The movement of cholesterol (which is insoluble in blood) is facilitated by 2 agents. These provide enabling transportation. They are Low Density Lipoprotein, and High Density Lipoprotein. The Low Density Lipoproteins (LDL, popularly known as bad cholesterol) is responsible for moving attached cholesterol molecules from the liver (or from our diet) to the body cells, or other utility areas. Whereas, the High Density Lipoproteins (HDL, or good cholesterol) moves excess or unused cholesterol back to the liver, for removal by disintegration and excretion.
It is the variations in the presence of this 2 agents that is chiefly responsible for our cholesterol level. A low LDL count, or a high HDL level will bring down a person’s cholesterol level. Conversely, too little HDL, or too many LDL, will result to a high cholesterol level. Infact, a desirable profile is a total cholesterol level below 200 (mg/dl), an HDL cholesterol level of at least 40 mg/dl, a fasting triglyceride level of less than 150 mg/dl, and an LDL cholesterol level below 100, 130, or 160 mg/dl, depending on degree of heart attack risk.

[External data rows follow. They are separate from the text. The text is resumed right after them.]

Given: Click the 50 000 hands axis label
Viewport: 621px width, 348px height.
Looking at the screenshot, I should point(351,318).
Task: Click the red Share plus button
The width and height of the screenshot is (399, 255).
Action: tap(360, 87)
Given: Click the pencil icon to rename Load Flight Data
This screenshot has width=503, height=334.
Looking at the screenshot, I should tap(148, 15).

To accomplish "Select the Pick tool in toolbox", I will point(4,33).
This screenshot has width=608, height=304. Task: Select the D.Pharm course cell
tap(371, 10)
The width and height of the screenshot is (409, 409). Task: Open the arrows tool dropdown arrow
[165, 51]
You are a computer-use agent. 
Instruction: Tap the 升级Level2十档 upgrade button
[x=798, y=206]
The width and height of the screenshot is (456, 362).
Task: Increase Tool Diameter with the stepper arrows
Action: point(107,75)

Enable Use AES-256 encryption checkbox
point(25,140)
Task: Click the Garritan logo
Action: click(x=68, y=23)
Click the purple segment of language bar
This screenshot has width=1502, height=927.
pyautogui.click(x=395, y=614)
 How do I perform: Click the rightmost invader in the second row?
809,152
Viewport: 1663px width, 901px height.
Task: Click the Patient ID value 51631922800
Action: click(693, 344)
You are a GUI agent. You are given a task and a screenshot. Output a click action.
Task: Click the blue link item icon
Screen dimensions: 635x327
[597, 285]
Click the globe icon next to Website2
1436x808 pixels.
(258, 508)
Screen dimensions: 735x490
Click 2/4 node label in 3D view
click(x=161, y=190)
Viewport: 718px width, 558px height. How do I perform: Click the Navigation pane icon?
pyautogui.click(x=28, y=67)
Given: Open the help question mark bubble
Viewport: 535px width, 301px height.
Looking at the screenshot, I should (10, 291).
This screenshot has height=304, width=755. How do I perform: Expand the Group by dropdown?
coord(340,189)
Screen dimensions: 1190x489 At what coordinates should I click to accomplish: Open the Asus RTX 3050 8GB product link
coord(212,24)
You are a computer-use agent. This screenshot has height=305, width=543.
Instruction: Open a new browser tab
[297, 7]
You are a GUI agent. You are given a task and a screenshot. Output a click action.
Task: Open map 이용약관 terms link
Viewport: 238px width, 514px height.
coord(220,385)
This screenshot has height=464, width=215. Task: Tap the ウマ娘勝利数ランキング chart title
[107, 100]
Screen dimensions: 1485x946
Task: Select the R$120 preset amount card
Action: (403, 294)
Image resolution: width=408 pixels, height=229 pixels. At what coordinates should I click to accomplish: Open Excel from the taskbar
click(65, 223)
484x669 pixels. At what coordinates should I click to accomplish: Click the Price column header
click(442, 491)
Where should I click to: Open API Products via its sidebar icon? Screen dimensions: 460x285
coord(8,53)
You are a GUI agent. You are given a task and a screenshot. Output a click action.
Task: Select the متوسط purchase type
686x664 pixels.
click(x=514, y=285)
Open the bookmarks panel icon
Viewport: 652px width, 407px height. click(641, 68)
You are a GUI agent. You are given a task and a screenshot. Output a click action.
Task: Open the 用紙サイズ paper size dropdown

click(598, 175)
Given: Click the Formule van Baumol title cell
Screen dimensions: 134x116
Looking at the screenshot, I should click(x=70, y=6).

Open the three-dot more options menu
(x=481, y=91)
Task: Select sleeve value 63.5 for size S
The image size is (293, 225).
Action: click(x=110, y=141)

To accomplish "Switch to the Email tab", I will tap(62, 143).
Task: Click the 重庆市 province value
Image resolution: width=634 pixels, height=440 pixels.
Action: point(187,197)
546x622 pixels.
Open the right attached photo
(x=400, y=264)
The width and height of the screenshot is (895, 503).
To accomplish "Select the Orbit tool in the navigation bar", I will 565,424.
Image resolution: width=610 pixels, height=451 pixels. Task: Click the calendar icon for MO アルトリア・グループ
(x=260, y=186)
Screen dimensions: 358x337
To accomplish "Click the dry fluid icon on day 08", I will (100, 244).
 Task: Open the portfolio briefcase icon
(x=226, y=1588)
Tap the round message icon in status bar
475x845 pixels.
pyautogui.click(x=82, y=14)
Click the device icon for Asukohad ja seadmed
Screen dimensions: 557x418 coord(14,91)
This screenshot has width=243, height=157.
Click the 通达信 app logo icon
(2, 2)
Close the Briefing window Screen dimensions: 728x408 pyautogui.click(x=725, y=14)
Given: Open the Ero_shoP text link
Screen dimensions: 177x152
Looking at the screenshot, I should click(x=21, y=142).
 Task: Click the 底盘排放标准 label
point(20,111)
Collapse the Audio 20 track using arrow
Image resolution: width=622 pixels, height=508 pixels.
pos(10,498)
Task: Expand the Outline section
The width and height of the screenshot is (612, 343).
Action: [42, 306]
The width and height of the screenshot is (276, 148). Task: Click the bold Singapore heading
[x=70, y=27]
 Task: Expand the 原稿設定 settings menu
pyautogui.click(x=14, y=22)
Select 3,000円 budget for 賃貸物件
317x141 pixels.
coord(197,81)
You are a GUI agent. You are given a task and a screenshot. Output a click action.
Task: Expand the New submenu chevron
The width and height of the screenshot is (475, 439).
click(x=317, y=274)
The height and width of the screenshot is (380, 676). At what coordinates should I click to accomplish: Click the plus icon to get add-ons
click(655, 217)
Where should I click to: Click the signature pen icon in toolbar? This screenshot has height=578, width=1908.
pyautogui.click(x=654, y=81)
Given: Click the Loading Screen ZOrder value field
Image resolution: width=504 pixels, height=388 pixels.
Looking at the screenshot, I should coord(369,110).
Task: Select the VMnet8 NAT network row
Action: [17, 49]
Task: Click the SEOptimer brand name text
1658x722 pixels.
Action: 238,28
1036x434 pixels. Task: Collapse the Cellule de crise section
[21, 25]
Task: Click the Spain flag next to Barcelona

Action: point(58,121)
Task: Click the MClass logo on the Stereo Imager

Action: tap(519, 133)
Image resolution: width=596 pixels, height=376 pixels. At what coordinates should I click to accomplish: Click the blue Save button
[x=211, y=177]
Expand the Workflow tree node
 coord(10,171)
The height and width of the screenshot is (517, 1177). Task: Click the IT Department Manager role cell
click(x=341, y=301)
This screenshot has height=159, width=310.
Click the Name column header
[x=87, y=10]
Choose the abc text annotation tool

An individual, whose profile is higher than the above-stated, is at risk of cardio-vascular disease. The risk level may vary from one individual to another, being impacted by various factors; such as hereditary factors, obesity, diet, physical activity, mental and emotional stress level, amongst others. Therefore, it is essential to seek proper management of these factors in order to escape the onslaught of this stealth killer (cardio-vascular disease, the result of high cholesterol levels) which has assumed pandemic proportions. The hereditary factors may not under one’s control, but the other factors may be managed to such an extent that the impact of hereditary factors becomes marginal.